# [Work item]
The lines to repeat are those below from the one containing "Select the GEICO logo" down to the one containing "Screen dimensions: 1024x550", both included; reproduce them exactly and nothing else.

*** Data ***

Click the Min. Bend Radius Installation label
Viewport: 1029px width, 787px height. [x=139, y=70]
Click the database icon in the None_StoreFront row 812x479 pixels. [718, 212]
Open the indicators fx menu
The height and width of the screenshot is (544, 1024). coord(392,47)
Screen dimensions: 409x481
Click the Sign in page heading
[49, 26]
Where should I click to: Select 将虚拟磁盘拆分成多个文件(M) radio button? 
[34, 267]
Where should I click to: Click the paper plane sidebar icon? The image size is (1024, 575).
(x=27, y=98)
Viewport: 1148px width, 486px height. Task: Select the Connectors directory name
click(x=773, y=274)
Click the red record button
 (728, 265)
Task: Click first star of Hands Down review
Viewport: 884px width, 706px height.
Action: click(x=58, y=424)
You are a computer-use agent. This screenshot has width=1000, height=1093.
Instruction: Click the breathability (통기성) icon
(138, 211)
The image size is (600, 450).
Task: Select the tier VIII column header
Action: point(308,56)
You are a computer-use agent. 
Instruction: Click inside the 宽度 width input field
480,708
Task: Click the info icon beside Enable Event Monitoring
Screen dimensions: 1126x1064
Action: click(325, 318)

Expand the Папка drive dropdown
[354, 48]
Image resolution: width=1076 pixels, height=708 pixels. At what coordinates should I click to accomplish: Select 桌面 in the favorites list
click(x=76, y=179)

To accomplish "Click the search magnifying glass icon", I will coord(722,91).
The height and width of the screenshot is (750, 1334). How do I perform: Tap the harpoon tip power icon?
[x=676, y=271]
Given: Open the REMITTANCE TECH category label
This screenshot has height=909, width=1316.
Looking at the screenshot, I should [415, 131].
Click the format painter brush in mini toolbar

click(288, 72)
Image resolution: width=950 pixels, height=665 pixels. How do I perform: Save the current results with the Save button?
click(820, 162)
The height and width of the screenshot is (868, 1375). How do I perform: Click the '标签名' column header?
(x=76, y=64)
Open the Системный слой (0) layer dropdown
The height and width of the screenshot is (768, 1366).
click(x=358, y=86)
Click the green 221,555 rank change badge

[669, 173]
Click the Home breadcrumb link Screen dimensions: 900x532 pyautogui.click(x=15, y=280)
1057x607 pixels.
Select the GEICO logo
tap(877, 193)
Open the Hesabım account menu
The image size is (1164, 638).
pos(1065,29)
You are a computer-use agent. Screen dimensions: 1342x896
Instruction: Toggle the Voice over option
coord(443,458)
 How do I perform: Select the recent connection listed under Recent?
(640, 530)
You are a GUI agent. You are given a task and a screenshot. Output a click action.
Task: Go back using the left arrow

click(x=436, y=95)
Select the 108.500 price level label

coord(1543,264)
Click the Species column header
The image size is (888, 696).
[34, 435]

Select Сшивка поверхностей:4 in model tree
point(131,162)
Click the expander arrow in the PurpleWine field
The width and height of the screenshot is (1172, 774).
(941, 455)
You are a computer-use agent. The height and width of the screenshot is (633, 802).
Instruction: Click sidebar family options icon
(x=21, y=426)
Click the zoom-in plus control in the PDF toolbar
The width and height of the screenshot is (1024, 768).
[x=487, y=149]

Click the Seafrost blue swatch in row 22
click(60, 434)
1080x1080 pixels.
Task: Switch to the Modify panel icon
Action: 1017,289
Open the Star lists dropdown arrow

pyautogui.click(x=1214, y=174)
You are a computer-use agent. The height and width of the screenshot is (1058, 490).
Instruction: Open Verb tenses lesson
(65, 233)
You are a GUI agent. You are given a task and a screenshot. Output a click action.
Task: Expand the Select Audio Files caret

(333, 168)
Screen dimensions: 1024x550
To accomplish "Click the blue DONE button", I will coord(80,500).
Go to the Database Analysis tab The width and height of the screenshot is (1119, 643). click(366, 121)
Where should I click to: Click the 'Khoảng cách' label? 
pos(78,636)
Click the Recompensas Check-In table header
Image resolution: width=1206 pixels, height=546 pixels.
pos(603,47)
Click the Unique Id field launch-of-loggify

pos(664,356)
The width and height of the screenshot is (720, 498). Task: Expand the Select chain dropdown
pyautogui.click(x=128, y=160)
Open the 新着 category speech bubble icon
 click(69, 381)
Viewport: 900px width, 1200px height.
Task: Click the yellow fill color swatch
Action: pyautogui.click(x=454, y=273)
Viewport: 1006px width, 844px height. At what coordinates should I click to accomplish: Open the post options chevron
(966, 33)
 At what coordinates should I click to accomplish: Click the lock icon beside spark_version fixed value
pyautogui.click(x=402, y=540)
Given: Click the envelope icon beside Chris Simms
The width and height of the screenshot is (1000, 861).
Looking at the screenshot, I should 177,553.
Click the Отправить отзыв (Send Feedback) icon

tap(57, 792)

*** End of Data ***

# [Task response]
Select the GEICO logo
tap(877, 193)
Open the Hesabım account menu
The image size is (1164, 638).
pos(1065,29)
You are a computer-use agent. Screen dimensions: 1342x896
Instruction: Toggle the Voice over option
coord(443,458)
 How do I perform: Select the recent connection listed under Recent?
(640, 530)
You are a GUI agent. You are given a task and a screenshot. Output a click action.
Task: Go back using the left arrow

click(x=436, y=95)
Select the 108.500 price level label

coord(1543,264)
Click the Species column header
The image size is (888, 696).
[34, 435]

Select Сшивка поверхностей:4 in model tree
point(131,162)
Click the expander arrow in the PurpleWine field
The width and height of the screenshot is (1172, 774).
(941, 455)
You are a computer-use agent. The height and width of the screenshot is (633, 802).
Instruction: Click sidebar family options icon
(x=21, y=426)
Click the zoom-in plus control in the PDF toolbar
The width and height of the screenshot is (1024, 768).
[x=487, y=149]

Click the Seafrost blue swatch in row 22
click(60, 434)
1080x1080 pixels.
Task: Switch to the Modify panel icon
Action: 1017,289
Open the Star lists dropdown arrow

pyautogui.click(x=1214, y=174)
You are a computer-use agent. The height and width of the screenshot is (1058, 490).
Instruction: Open Verb tenses lesson
(65, 233)
You are a GUI agent. You are given a task and a screenshot. Output a click action.
Task: Expand the Select Audio Files caret

(333, 168)
Screen dimensions: 1024x550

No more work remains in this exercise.